E3SM-Project / E3SM

Energy Exascale Earth System Model source code. NOTE: use "maint" branches for your work. Head of master is not validated.
https://docs.e3sm.org/E3SM
Other
346 stars 353 forks source link

Pre-defined PE layouts are broken for NA RRM AMIP runs with maint-2.0 #5025

Open tangq opened 2 years ago

tangq commented 2 years ago

We need to start the v2 NARRM AMIP runs with high-frequency output very soon for the RRM overview paper. When testing it on chrysalis, the pre-defined M and L layouts got errors:

Model mpassi missing file graph64 = '/lcrc/group/e3sm/data/inputdata/ice/mpas-cice/WC14to60E2r3/mpas-seaice.graph.info.200714.part.64'

The v2 NARRM AMIP runs with standard output were tested successfully with both M and L layouts on chrysalis.

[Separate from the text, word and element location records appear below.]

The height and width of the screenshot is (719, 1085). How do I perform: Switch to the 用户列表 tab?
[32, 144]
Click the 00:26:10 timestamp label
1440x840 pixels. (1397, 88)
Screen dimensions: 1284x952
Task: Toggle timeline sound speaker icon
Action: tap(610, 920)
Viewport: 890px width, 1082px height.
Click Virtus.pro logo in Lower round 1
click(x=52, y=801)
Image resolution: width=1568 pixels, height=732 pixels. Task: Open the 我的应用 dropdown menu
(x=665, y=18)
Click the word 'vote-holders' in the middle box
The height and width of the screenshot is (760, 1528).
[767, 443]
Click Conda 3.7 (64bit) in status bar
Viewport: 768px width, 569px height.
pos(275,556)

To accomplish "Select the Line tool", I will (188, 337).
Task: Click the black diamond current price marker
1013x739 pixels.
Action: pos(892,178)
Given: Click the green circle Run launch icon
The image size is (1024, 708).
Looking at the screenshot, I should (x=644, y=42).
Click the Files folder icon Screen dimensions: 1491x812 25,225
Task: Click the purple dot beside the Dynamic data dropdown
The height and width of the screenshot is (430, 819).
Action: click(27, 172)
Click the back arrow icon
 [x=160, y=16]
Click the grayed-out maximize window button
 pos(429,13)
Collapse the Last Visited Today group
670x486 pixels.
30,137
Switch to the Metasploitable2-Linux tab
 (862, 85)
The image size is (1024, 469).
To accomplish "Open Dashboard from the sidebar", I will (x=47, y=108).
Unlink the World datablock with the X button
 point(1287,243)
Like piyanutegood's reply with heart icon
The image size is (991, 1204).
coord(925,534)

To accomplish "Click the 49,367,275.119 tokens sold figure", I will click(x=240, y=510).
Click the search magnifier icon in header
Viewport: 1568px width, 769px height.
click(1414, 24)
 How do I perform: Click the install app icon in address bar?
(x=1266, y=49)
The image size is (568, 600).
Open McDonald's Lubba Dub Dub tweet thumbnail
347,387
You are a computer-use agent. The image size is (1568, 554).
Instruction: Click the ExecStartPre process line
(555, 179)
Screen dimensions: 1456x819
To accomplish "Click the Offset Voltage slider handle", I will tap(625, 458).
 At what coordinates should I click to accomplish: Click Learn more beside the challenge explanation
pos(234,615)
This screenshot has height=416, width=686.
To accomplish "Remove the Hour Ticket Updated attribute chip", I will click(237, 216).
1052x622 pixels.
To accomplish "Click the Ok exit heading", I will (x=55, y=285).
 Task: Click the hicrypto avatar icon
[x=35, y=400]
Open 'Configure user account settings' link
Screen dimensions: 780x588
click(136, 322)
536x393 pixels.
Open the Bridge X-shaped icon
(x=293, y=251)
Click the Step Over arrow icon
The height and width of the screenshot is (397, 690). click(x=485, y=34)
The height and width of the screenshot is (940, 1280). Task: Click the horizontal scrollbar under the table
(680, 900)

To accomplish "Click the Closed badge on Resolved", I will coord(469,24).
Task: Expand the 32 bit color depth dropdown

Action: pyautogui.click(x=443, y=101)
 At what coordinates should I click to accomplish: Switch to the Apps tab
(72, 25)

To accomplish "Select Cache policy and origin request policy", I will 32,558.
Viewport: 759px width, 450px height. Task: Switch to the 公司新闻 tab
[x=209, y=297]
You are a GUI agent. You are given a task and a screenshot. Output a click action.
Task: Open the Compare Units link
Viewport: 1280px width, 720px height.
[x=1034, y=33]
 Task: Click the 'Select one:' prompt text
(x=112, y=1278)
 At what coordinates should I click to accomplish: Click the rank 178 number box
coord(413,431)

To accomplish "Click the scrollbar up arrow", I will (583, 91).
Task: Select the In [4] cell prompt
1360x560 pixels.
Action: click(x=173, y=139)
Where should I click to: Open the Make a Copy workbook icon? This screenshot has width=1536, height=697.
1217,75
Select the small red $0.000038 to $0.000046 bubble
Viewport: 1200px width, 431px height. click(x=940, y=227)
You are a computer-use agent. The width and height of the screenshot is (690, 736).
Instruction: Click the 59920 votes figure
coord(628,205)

Failed tests: /lcrc/group/e3sm/ac.qtang/E3SMv2/old/v2.NARRM.amip_0101_bonus/tests Successful tests: /lcrc/group/e3sm/ac.qtang/E3SMv2/v2.NARRM.amip_0101/tests

Differing env_mach_pes.xml shows differences below:

diff /lcrc/group/e3sm/ac.qtang/E3SMv2/v2.NARRM.amip_0101_bonus/tests/M_2x5_ndays/case_scripts/env_mach_pes.xml /lcrc/group/e3sm/ac.qtang/E3SMv2/v2.NARRM.amip_0101/tests/M_2x5_ndays/case_scripts/env_mach_pes.xml 
26c26
<   <comment>none</comment>
---
>   <comment> fmod030c64x1 s=6.2 </comment>
28c28
<     <entry id="COST_PES" value="64">
---
>     <entry id="COST_PES" value="1920">
32c32
<     <entry id="TOTALPES" value="64">
---
>     <entry id="TOTALPES" value="1920">
62,69c62,69
<         <value compclass="ATM">-1</value>
<         <value compclass="CPL">-1</value>
<         <value compclass="OCN">-1</value>
<         <value compclass="WAV">-1</value>
<         <value compclass="GLC">-1</value>
<         <value compclass="ICE">-1</value>
<         <value compclass="ROF">-1</value>
<         <value compclass="LND">-1</value>
---
>         <value compclass="ATM">1920</value>
>         <value compclass="CPL">1920</value>
>         <value compclass="OCN">1920</value>
>         <value compclass="WAV">1</value>
>         <value compclass="GLC">1</value>
>         <value compclass="ICE">1920</value>
>         <value compclass="ROF">1920</value>
>         <value compclass="LND">1920</value>
78,84c78,84
<         <value compclass="ATM">64</value>
<         <value compclass="OCN">64</value>
<         <value compclass="WAV">64</value>
<         <value compclass="GLC">64</value>
<         <value compclass="ICE">64</value>
<         <value compclass="ROF">64</value>
<         <value compclass="LND">64</value>
---
>         <value compclass="ATM">1920</value>
>         <value compclass="OCN">1920</value>
>         <value compclass="WAV">1</value>
>         <value compclass="GLC">1</value>
>         <value compclass="ICE">1920</value>
>         <value compclass="ROF">1920</value>
>         <value compclass="LND">1920</value>
ndkeen commented 2 years ago

I see this is on chrysalis. Do we know if there is a testname that can reproduce this RRM? I don't see one in cime/config/e3sm/tests.py

tangq commented 2 years ago

@ndkeen , good question - I am not sure if the NA RRM configurations used in the E3SMv2 production runs are tested routinely or not.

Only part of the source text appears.